JUSTICE AND INEQUALITY
Interests in justice as beneficence are sustained in part because of
inequalities among persons. That have some little while others have so much
properly evokes moral concerns of beneficence to provide help for those in
need….[T]he moral authority to use force to set such inequalities aside is
limited. These limitations are in part due to the fact that the resources one
could use to aid those in need are often already owned by other people. One is
forced to examine the very roots of inequality to determine whether such
inequality and need constitute a claim against those in a position to aid.
THE NATURAL LOTTERY
Natural lottery is used to identify changes in individual fortune that are the
result of natural forces, not the actions of persons. It is not used to
identify the distribution of natural assets. The natural lottery contrasts
with the social lottery, with is used here to identify chances in individual
fortune that are not the result of natural forces but the actions of persons.

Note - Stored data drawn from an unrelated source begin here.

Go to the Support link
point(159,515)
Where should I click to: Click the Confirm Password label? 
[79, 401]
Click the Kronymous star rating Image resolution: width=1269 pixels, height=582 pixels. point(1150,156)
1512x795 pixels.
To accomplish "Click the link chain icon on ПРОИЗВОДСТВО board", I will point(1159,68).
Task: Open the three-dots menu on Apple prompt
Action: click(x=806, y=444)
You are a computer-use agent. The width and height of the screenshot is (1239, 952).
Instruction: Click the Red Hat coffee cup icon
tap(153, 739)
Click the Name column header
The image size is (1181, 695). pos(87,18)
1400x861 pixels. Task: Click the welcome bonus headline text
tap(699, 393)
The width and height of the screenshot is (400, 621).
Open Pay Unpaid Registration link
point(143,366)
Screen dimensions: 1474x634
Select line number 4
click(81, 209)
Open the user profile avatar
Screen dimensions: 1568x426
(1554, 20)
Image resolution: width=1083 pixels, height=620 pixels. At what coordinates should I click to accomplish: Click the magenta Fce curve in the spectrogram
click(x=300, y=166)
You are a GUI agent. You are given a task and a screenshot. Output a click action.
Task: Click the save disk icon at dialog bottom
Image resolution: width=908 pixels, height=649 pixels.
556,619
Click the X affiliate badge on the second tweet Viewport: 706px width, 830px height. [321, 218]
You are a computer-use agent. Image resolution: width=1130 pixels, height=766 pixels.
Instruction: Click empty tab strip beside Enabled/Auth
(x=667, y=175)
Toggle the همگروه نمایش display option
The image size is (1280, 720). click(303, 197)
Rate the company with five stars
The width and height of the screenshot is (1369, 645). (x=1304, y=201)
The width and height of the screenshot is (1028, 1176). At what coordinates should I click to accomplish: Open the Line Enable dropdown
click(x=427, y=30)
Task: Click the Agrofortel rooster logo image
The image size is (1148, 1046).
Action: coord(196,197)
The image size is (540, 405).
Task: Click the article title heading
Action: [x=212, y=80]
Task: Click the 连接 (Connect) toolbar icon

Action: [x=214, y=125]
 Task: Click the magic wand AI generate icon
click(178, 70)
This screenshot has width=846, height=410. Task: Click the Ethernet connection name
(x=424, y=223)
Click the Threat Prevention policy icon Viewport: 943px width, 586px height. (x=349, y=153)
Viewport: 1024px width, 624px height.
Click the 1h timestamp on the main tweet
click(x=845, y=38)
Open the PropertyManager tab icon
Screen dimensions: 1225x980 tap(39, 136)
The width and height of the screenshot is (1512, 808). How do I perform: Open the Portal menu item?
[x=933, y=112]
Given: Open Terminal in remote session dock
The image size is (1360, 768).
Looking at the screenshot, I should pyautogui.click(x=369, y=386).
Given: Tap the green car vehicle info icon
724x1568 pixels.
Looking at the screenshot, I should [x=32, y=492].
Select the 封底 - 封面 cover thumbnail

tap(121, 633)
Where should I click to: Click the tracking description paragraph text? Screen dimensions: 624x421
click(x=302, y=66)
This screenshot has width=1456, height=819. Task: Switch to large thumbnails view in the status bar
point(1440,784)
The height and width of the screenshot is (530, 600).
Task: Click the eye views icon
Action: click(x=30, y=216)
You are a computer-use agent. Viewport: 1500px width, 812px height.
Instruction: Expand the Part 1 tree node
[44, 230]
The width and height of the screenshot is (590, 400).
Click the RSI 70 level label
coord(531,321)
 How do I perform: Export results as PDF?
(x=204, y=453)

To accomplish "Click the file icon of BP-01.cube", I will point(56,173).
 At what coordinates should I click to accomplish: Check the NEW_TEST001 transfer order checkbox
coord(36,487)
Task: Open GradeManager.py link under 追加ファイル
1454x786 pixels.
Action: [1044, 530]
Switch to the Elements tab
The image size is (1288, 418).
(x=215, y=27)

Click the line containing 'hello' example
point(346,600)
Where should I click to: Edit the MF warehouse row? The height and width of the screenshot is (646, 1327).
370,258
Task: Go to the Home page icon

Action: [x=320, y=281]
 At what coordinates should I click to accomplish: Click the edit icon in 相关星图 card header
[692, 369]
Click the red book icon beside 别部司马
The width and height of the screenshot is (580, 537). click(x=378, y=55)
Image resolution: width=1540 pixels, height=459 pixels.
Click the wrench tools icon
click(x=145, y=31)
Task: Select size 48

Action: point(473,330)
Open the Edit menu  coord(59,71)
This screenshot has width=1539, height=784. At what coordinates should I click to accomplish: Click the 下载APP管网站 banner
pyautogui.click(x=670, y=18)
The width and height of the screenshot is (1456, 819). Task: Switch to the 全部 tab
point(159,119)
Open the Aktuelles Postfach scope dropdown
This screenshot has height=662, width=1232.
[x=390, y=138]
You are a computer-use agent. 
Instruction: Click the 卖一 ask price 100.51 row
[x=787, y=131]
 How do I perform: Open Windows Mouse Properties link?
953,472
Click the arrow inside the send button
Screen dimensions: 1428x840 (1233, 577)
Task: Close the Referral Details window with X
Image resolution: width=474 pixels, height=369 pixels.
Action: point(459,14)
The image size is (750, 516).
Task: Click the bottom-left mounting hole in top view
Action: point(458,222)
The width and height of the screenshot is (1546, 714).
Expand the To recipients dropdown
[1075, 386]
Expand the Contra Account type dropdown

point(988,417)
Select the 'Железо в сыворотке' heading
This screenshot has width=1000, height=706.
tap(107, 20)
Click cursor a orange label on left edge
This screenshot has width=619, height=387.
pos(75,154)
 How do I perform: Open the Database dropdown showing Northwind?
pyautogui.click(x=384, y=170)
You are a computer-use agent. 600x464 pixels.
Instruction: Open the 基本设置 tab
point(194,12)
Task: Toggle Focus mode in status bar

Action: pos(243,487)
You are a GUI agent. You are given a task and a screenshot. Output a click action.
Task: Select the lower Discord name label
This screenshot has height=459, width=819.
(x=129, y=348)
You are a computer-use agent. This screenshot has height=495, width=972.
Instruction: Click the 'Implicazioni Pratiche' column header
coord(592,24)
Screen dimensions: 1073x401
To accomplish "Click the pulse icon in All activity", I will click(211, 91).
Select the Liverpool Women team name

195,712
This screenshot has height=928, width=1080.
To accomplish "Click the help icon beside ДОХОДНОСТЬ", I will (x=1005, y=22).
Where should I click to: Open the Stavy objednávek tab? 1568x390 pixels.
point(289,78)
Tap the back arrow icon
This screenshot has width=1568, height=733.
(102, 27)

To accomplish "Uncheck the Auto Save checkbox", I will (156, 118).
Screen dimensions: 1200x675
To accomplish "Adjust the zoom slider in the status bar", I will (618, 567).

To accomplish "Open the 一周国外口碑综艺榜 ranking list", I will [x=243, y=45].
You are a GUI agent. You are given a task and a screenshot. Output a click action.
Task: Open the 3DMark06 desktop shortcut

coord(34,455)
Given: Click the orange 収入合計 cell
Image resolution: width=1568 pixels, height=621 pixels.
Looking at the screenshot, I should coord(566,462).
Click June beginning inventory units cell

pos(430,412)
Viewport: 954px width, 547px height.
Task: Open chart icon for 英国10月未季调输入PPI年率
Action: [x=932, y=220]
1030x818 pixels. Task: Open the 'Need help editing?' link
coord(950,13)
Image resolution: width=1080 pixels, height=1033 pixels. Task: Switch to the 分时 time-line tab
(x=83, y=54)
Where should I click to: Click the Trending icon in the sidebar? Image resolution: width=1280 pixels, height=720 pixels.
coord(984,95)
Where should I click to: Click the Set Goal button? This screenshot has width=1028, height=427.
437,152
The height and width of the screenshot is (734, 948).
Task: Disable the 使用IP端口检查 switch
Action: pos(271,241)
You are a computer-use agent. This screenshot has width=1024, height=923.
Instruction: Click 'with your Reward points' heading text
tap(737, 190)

The social lottery is not used to identify the distribution of social assets.
The natural and social lotteries together determine the distribution of
natural and social assets. The social lottery is termed a lottery, though it
is the outcome of personal actions, because of the complex interplay of
personal choices. They are both aptly termed lotteries because of the
unpredictable character of their out comes, witch do not conform to an ideal
pattern. All individuals are exposed to the brutal vicissitudes of nature.
Some are born healthy and by chance remain so for a long life, free of disease
and major suffering. Others are born with serious congenital or genetic
diseases, others contract serious crippling fatal illnesses early in life, and
yet others are injured and maimed. These natural forces, insofar as they occur
outside of human responsibility, can be termed the natural lottery. They bring
individuals to good health or disease through no merit or fault of their own
or others. Those who win the natural lottery will not be in need of medical
care. They will live extraordinarily full lives and die painless and peaceful
deaths. Those who lose the natural lottery will be in need of health care to
blunt their sufferings and, where possible, to cure their diseases and to
restore function. There will be a spectrum of losses, ranging from minor
problems such as having bad teeth to major tragedies such as developing
childhood leukemia, inheriting Huntington’s chorea, or developing
amyelotrophic lateral sclerosis. These tragic outcomes, as the blind
deliverances of nature, are acts to God for which no one is responsible
(unless, that is, one wishes to impeach divine providence). The fact that
individuals are injured by hurricanes, storms, and earthquakes is often simply
no one’s fault. Since no one is to blame, no one can be charged with the
responsibility of making those whole who lose the natural lottery on the
ground that they are accountable for the harm. One will need a special
argument to show that the readers of this [article] should submit to the
forcible distribution of their resources in order to provide health care for
the individuals injured. It may very well be unfeeling or unsympathetic not to
provide such help, but it is another thing to show that one owes such help in
a way that would morally authorize state force to redistribute resources, as
one would collect funds owed in a debt. The natural lottery creates
inequalities and places individuals at disadvantage without creating a
straightforward obligation on the part of others to aid those in need.